Support services offered by banks:
- Banks can send notifications when they receive cheques for payment, helping account holders ensure sufficient funds are available.
- Banks may offer overdraft protection to cover cheques in case of temporary fund shortages.
- Banks often provide services to check the status of issued cheques, allowing drawers to take preventive action if necessary.
Alternatives to Cheques for SMEs
By adopting electronic payments, you can streamline your business operations and avoid legal action for bounced cheques. Some popular electronic payment options include:
- NEFT (National Electronic Funds Transfer): Ideal for transferring smaller amounts with no upper limit on transaction value.
- RTGS (Real-Time Gross Settlement): Perfect for high-value transactions, with a minimum transfer amount of ₹2 lakhs.
- IMPS (Immediate Payment Service): Offers instant 24/7 fund transfers, suitable for urgent transactions.
- UPI: Unified Payments Interface (UPI) allows instant fund transfers between bank accounts using a smartphone.
- Mobile Wallets: Enable quick payments and transfers through digital stored value accounts.
Advantages of digital transactions
- Digital transactions eliminate the possibility of cheque return charges and legal complications regarding dishonored cheques.
- Real-time transactions help businesses reduce the chances of insufficient funds scenarios.

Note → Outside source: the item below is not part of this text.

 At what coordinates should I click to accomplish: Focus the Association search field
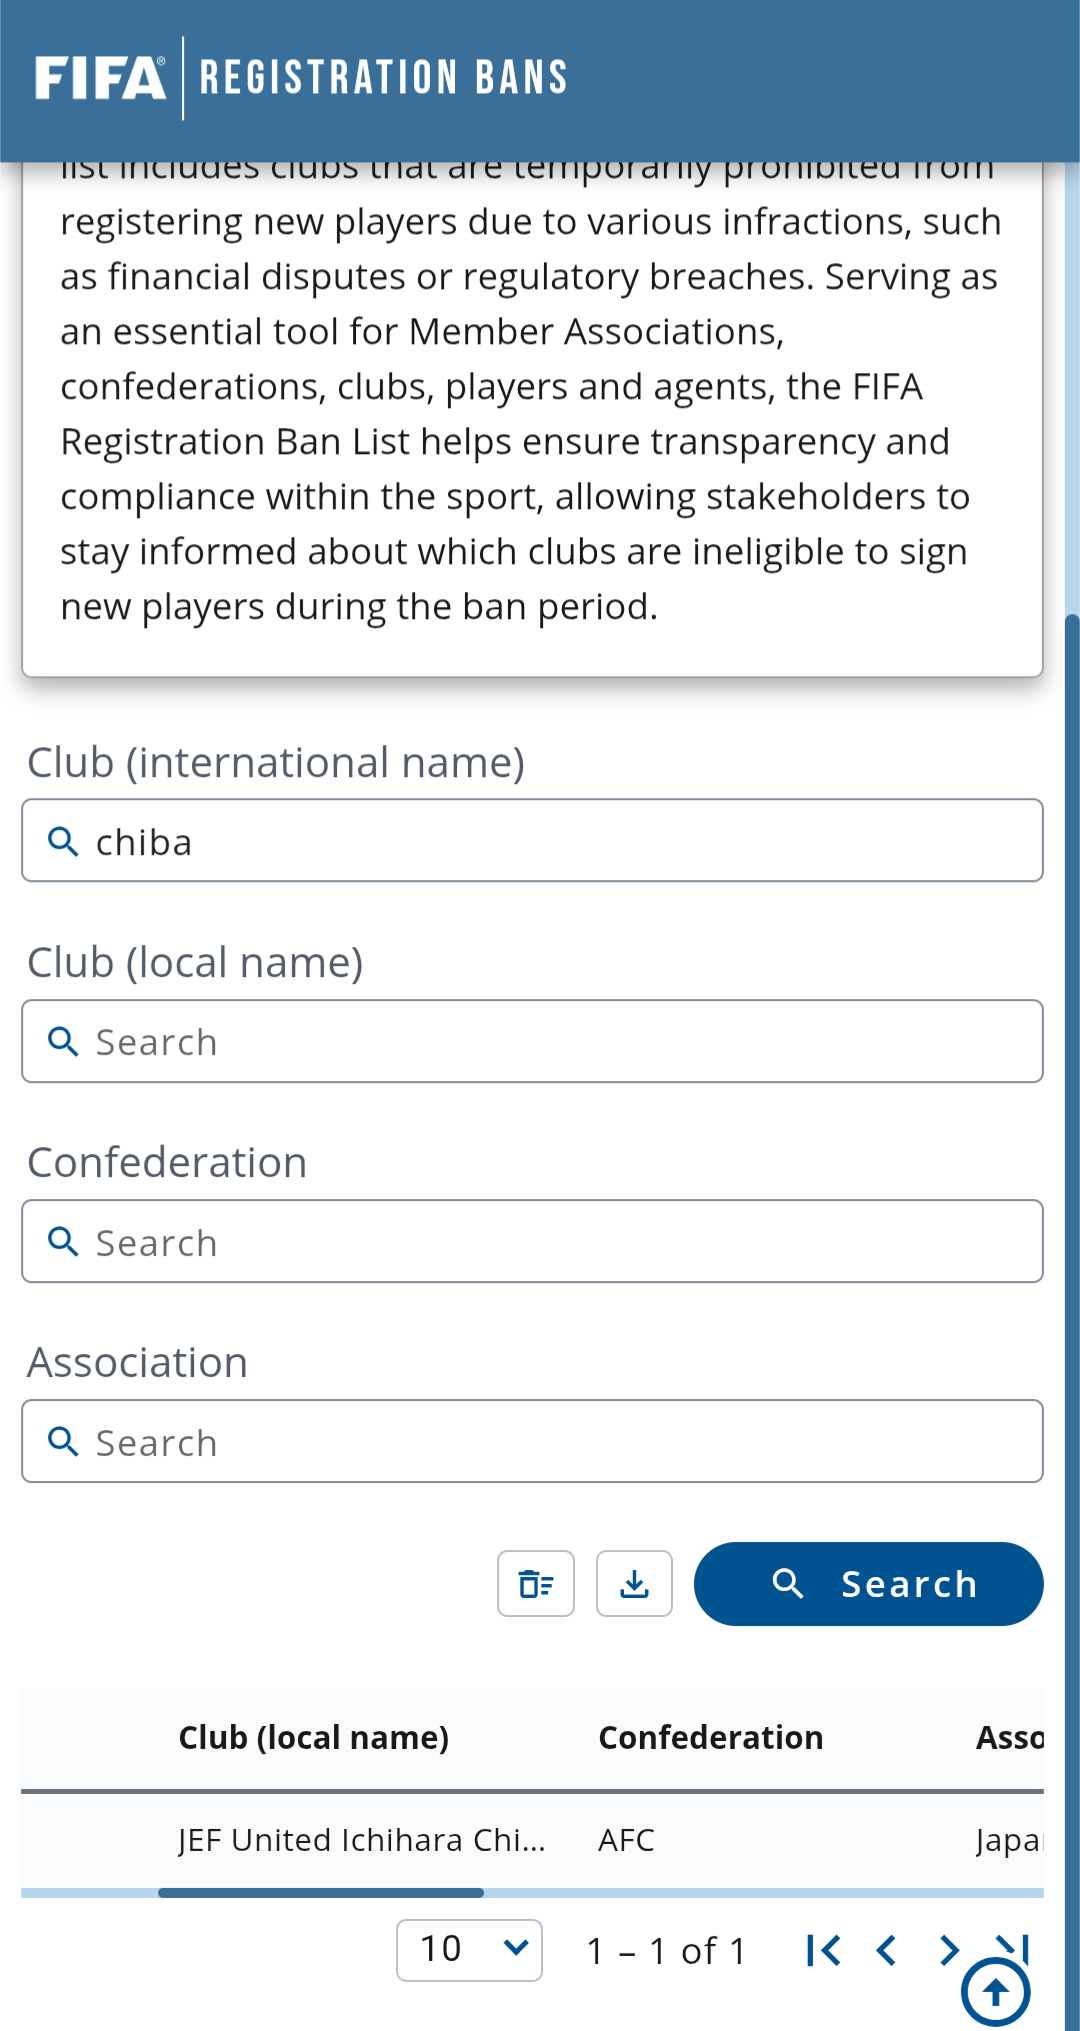(532, 1442)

- Digital payments are more secure than physical cheques, minimising the risk of fraud or theft.
- Electronic transactions have lower processing fees compared to cheque handling costs.
- Banks process digital payments more quickly than the 2-3 days they take for cheques.
- Electronic transactions provide digital trails, and simplifies accounting and auditing processes.
Conclusion
While cheques remain a common payment method, their mismanagement leads to consequences such as financial penalties, damaged business relationships, and legal complications. To mitigate these risks, you should implement robust financial practices, like maintaining adequate account balances and proper record-keeping. When a cheque does bounce, prompt action and open communication with all parties help resolve negative impacts. However, as we move towards a more digital economy, you should consider transitioning to electronic payment methods. Options like NEFT, RTGS, IMPS, UPI, and mobile wallets offer numerous advantages, like instant transactions and reduced risk of insufficient funds scenarios.
FAQs
Q1. What are the common reasons for cheque bouncing?
- The most frequent reason is the account doesn’t have enough balance to cover the cheque amount.
- When the signature on the cheque doesn’t match the bank’s records.
- In cases where the cheque’s source account is no longer active.
- When a bank receives a cheque for payment after its validity period (typically 3 months in India).
Q2. What are the legal implications of issuing a bounced cheque in India?
- If payment is not made, the payee can file a criminal complaint within 30 days of the notice period expiry.
- The drawer (issuer) of the bounced cheque can face imprisonment for up to two years or a fine of up to twice the cheque amount.
Q3. How does a bounced cheque impact your business operations and creditworthiness?
- Cash flow disruption: Funds that you are expecting become unavailable. This leads to difficulties paying suppliers, employees, or other obligations
- Credit score impact: In case of debt or business loan repayment, a bounced cheque can result in late payment. This impacts your credit score negatively.
- Increased scrutiny: Banks may monitor the account more closely which results in reduced credit limits or account restrictions.
Q4. What preventive measures can SMEs take to avoid cheque bouncing?
- Maintain sufficient account balance.
- Implement robust accounting practices.
- Set up overdraft protection or line of credit to meet unexpected shortfalls.